All surgical specimens were reviewed by a neuropathologist (M.P.N) who was blinded to the shunting data. The tissue was stained with hematoxylin and eosin, as well as with the following antibodies: K-67 (Dako IR62661, clone MIB-1, prediluted), ERG (BIOCARE, PM421AA, prediluted), CAIX (Leica, CAIX-L-CE, 1:100). Unstained slides were pretreated with heat retrieval, epitope retrieval 1, in citrate buffer pH 6.0 (Leica microsystems) for 20 min. Immunohistochemical staining was performed on the Bond 111 Autostainer with the DAB chromogen and a hematoxylin counterstain. The overall tumor Ki-67 proliferation index was semi-quantitatively estimated based on inspection of a stained section from one tumor block. ERG staining for endothelial cells was performed in order to assess vascular density in dense tumor (Fig. 5). Small, medium, and large caliber vessels in the tumor were each scored on a range of 0–6, with 0 referring to rare vessels present, and 6 referring to dense vascularity.

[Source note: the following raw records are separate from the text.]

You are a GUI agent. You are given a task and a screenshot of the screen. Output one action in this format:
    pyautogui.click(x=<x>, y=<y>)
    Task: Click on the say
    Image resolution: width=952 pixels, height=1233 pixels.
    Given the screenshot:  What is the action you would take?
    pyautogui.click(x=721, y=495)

Staining for CA IX was performed to evaluate hypoxia. CAIX catalyzes the reversible hydration of carbon dioxide and is considered to be a reliable cellular biomarker of tumor hypoxia28. Expression of CAIX was determined by semi-quantitatively assessing the percentage of stained tumor cells and their staining intensity with an H-score ranging from 0–300. The percentages of weak (1+), moderate (2+), and strong (3+) staining were assessed, and the H-score was calculated as: (weak %)*1 + (moderate %)*2 + (strong %)*3.

Figure 5
figure 5

Immunohistological assessment of tumor and hypoxia was performed on hematoxylin and eosin stained sections of tumor (A), CAIX immunostaining for hypoxia (B), and ERG immunostaining highlighting vessels (C). Scale bar: 100 microns, upper left.

Statistical analysis

Voxel-based statistical analyses were performed through the Mann–Whitney U test to investigate the difference of TD slopes and angles in shunted and non-shunted patients. We also calculated Pearson pairwise linear correlation coefficients between each pair of imaging features and pathology characteristics. Matlab 2018 (The MathWorks, Natick, MA, USA) was used to perform statistical analysis.